It’s true that the court granted Netanyahu permission to serve as prime minister despite the fact that he is under criminal indictment, but aside from that the High Court of Justice ruled that one of the basic assumptions that allows Netanyahu to form the 35th government, is that he will be bound by a conflict of interest agreement. And the prime minister even agreed to that specifically in a hearing in the High Court with an expanded panel of 11 justices.

To date no conflict of interest agreement has been signed. Netanyahu has ostensibly demonstrated contempt for the High Court decision, and that could have eliminated Rivlin’s hesitation. Netanyahu’s unbridled attack against the prosecution and the State Prosecutor’s Office, and his accusation that “that’s what a coup looks like” – an accusation that comes shortly after we heard horrifying testimony about the way in which he extorted the Walla website – provided the president with full backing to activate the “ethics” clause and to make it his leading consideration when he came to decide to whom to grant the mandate to form a government.

And if he was still not sure that the ethical consideration is in his power, he could have adopted it and put it to the test of the High Court. In doing so he would have contributed another essential constitutional aspect to the process of choosing a prime minister, and it could have become his most important legacy.
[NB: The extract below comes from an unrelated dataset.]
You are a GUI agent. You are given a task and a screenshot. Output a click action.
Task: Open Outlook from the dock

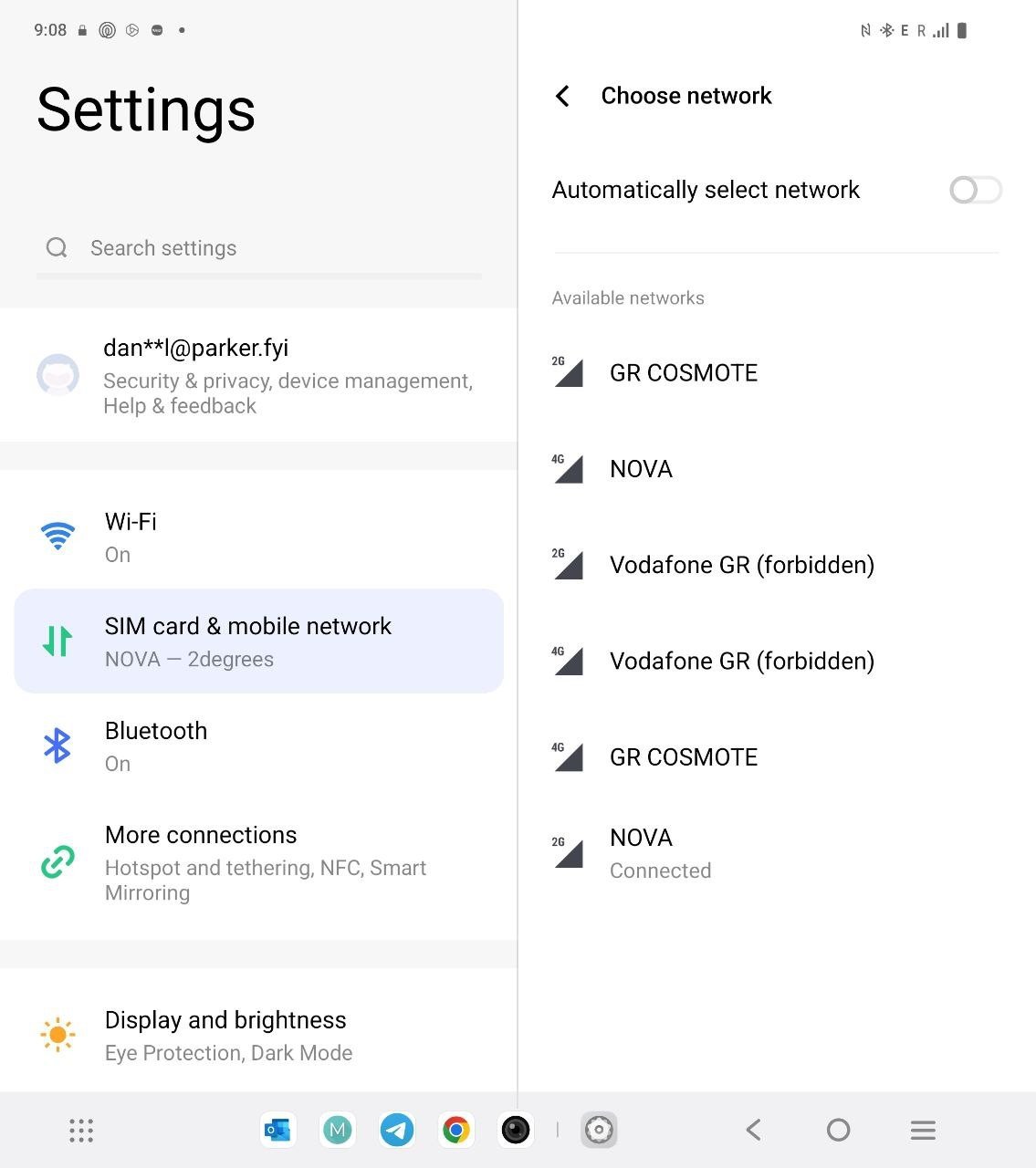click(277, 1131)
The ethical consideration stands on its own, regardless of the number of recommenders who are willing to see a man who is accused of bribery, fraud and breach of trust as Israel’s prime minister. Due to the absence of a clear and solid majority of supporters, the president’s decision was much easier. Rivlin, who himself said that he does not see before him anyone who can form a government, thereby implying that Israel is likely to be dragged into a fifth election round, gave the ethical consideration its proper place – in words.

Because he holds the highest office in the State of Israel, the one that represents its identity and its character, he was not only permitted but obligated to give voice to his opinion of a person under criminal indictment who is undermining the foundations of the state, rather than making do with a promise that after the conclusion of his term he would make his opinion known. By then his opinion will be of no public value. He will join a long series of public figures, heads of the Shin Bet security service and the Mossad, and chiefs of staff, who at the conclusion of their tenure suddenly found their conscience and their courage and revealed the truth.

Rivlin has already been accused, and of course will yet be accused of destroying democracy, persecuting Netanyahu, betraying the will of the people and assuming powers that do not belong to him. But the real betrayal was when he granted the leader of the gang a license to continue his work as a demolition contractor.